Latest update February 8th, 2025 5:37 AM
May 13, 2016 News
By Abena Rockcliffe-Campbell
President David Granger thinks that national unity is the key to unlock Guyana’s true potential as an independent nation. He said that disunity has been hindering Guyana’s development for far too long and it is time that Guyanese make the change to see the change.
This was Granger’s message as he addressed the Parliament yesterday.
Celebration of Guyana’s 50th anniversary of its political independence from Britain was the focal point of Granger’s presentation. In the familiar walls of the Chambers, Granger reflected on colonial Guiana as compared to Guyana just after independence to where the country stands now.
Granger said that Guyanese can be proud of what has been achieved in the first 50 years of Independence.
“These are the first fruits of freedom which have fed and nourished a generation.”
President Granger told the House that independence offered Guyanese the opportunity to work together, to heal divisions and to promote reconciliation. He added that Independence also offered an opportunity for national unity. “But that national unity, however, has been elusive for most of the last five decades.”
“The absence of national unity has impaired national development. It has triggered a continuous trickle of migration. It has led to political and economic fatigue,” the Head of State reflected.
He charged the parliamentarians to renew “that Independence covenant” with the Guyanese nation. He said that it is imperative that the House resolves to work together to reunite Guyana. “The National Assembly must take the first steps on the long road to social cohesion, to political inclusion and to economic resilience.”

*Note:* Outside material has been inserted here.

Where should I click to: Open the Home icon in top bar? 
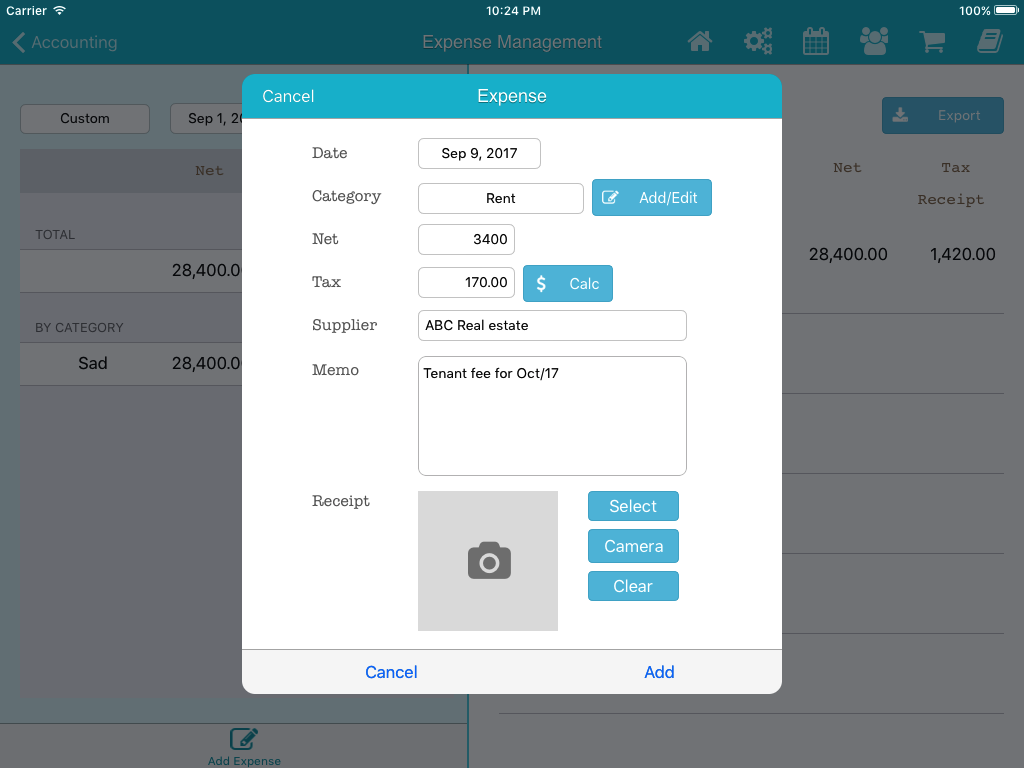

Granger emphasised that today’s generation has an obligation, at the celebration of the Independence Jubilee, to repair past damage, to restore trust and to rebuild the bases of a ‘moral community.’
The President said that social cohesion is about fostering greater integration in the nation, which can increase a sense of belonging. He said that it can give recognition to all groups and allow them to freely practice their culture.
POLITICAL INCLUSION
President Granger told the Parliament that Guyana’s future stability depends, also, on wider political inclusiveness. He said that the ethnic arithmetic of the past can only mean that a minority could be excluded from a government by a majority, however slim.
The Head of State said that the political landscape in Guyana has become a battlefield, “not always of ideas, but of racial rivalry. Communal conflict hampered human development. Mr. Speaker, that system belongs to the past. It is now dangerously dysfunctional”.
He pointed out that communities have recently been liberated from the “paralyzing failure to conduct Local Government Elections.”
The President said that the creation of new capital towns – Mabaruma in the Barima-Waini Region, Bartica in the Cuyuni-Mazaruni Region and at Lethem in the Rupununi region – will improve the provision of services to those hinterland regions.
“We need regular municipal and local elections in order to afford citizens a greater stake in the affairs of their communities; in order to provide incentives for economic activities, including the development of small businesses. Our people have been deprived of local democracy for over eighteen years, but this will not happen again. It won’t happen again.”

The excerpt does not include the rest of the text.